In the beginning, the show does feel kind of like a dumping ground for characters retired from Buffy, with Cordelia (Charisma Carpenter) showing up (and eventually inheriting Doyle's visions), and then Wesley (Alexis Denisof) (with all his demonological knowledge), who both become central characters in this series (inhabiting larger roles than they ever had on Buffy). Additionally, you have a number of one-off cross-over episodes with Buffy the Vampire Slayer, featuring characters such as Spike (when he was still evil), Oz, Buffy herself, and Faith (Eliza Dushku). The latter fits in well with this show's darker themes, and eventually follows in Angel's footsteps on the quest for redemption.
Season Two
Season two relocates Angel Investigations to their new offices in the Hyperion Hotel. It also introduces lovable and snarky empath demon Lorne (Andy Hallett) (who can read people's auras when they sing karaoke) - who gradually takes over Doyle's role as demon sidekick - and Charles Gunn (J. August Richards), amateur streetwise vampire slayer who gradually becomes a crucial member of Angel's team. It also wraps up the story arc involving police detective Kate Lockley (Elisabeth Röhm), and her conflicted connection with Angel. I was a little disappointed that she just dropped off the show, because I was hoping she would come work with Angel after she got kicked off the force.

PROBLEMS AND TASKS:
A – According to the review, where does season two move Angel Investigations?
B – For each statement, decide whether it agrees with the review: (i) Lorne can read people's auras when they sing karaoke; (ii) Charles Gunn is a police detective; (iii) Cordelia eventually inherits Doyle's visions. Answer yes or no for each and quote the words from the review that decide it.

PROVIDED RECORDS:

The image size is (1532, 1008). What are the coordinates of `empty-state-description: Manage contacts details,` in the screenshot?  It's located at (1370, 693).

--

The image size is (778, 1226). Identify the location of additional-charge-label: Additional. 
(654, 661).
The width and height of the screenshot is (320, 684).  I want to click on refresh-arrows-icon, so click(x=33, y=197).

ANSWERS BY TASK:
A – To their new offices in the Hyperion Hotel.

B –
(i) Yes: "who can read people's auras when they sing karaoke"
(ii) No: "Charles Gunn (J. August Richards), amateur streetwise vampire slayer"
(iii) Yes: "eventually inheriting Doyle's visions"